I haven’t written anything about the US elections yet this cycle. This is for two reasons, first because there are vast amounts of US polling to get on top of in order to say anything sensible, secondly because there are already some very good US polling sites that I couldn’t hope to better. If you want to read wise and sensible analysis of US polling don’t hang around here, go and read Mark Blumenthal and Simon Jackman.
However, since we are now within a week of the election I thought I may as well put some threads up if only for discussion.
First, all things I complain about in coverage of UK polling are the same in US polling. Most notably warnings about cherry picking, comparing like to like and being aware of methodological differences and house effects from different pollsters. For example, I keep seeing people cherry picking out Rasmussen polls and Gallup polls to claim that Romney is doing better. Rasmussen are one of the most prolific polling outfits in the US, but also tend to produce some of the most Republican results. Gallup use a very tight screen for likely voters that also tends to produce favourable figures for the republicans. Look at most other polls and Obama is doing better.
Secondly, remember that the person who gets the most votes doesn’t necessarily win, it is who wins states with enough electoral votes to win a majority (270) of the electoral college. The average picture across all the national polls in the US has Romney and Obama very much neck and neck. However, polls from the key swing states, which themselves have become very regular as the election approaches, have Obama clearly ahead in terms of electoral votes.
There are various US websites (I’ve already mentioned Pollster.com, though fivethirtyeight tends to be the best known these days) that make projections based on state polling, and these all show Barack Obama with large leads in terms of electoral votes.

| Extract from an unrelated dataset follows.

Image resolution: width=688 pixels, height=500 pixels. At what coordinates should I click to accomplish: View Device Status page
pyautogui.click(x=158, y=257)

This has, in turn, produced some (generally pretty poorly informed) criticism of the projection sites, normally based around what sort of weights they give to different polls, what polls they include and so on. I don’t think these criticisms carry any weight, however even if one is sceptical about the weightings, filters, trends, house effect adjustments or whatever that the various projection sites make, the bottom line is that even if one takes just a crude average of state polls, Obama is still ahead.
As I write, Obama is almost undoubtedly ahead in states worth 243 votes. He needs to pick up another 27 electoral votes to win – looking at the recent polling in states that are in play:
- In Wisconsin (10 votes) Rasmussen has the candidates equal in their last poll, but all three polls done in the last week have Obama significantly ahead
- There have been four Iowa (6 votes) polls in the last week, three have had Obama ahead, the other had Romney one point ahead (but had a very small sample size)
- In Ohio (18 votes), which is very likely to be the deciding state, there have been 11 polls in the last week, ten showed Obama ahead, one had Romney ahead
- In New Hampshire (4 votes) there have been three polls in the last week, all showing Obama ahead.
- In Colorado (9 votes) the four polls in the last week have been evenly split, 2 showing Obama ahead, 2 Romney ahead (though the Obama polls had bigger leads)
- In Virginia (13 votes) there have been 9 polls in the last week, 2 showed Romney ahead, 1 a tie, 6 Obama ahead.
- Florida (28 votes) is really neck-and-neck, the last week had three Romney leads, four Obama leads, two ties
Whatever you think of complicated projections, just on the raw averaged polling numbers Obama would get in excess of 290 electoral votes and win the Presidency. If the polls are correct, then Obama is on the way to winning, with very little time indeed to turn it around.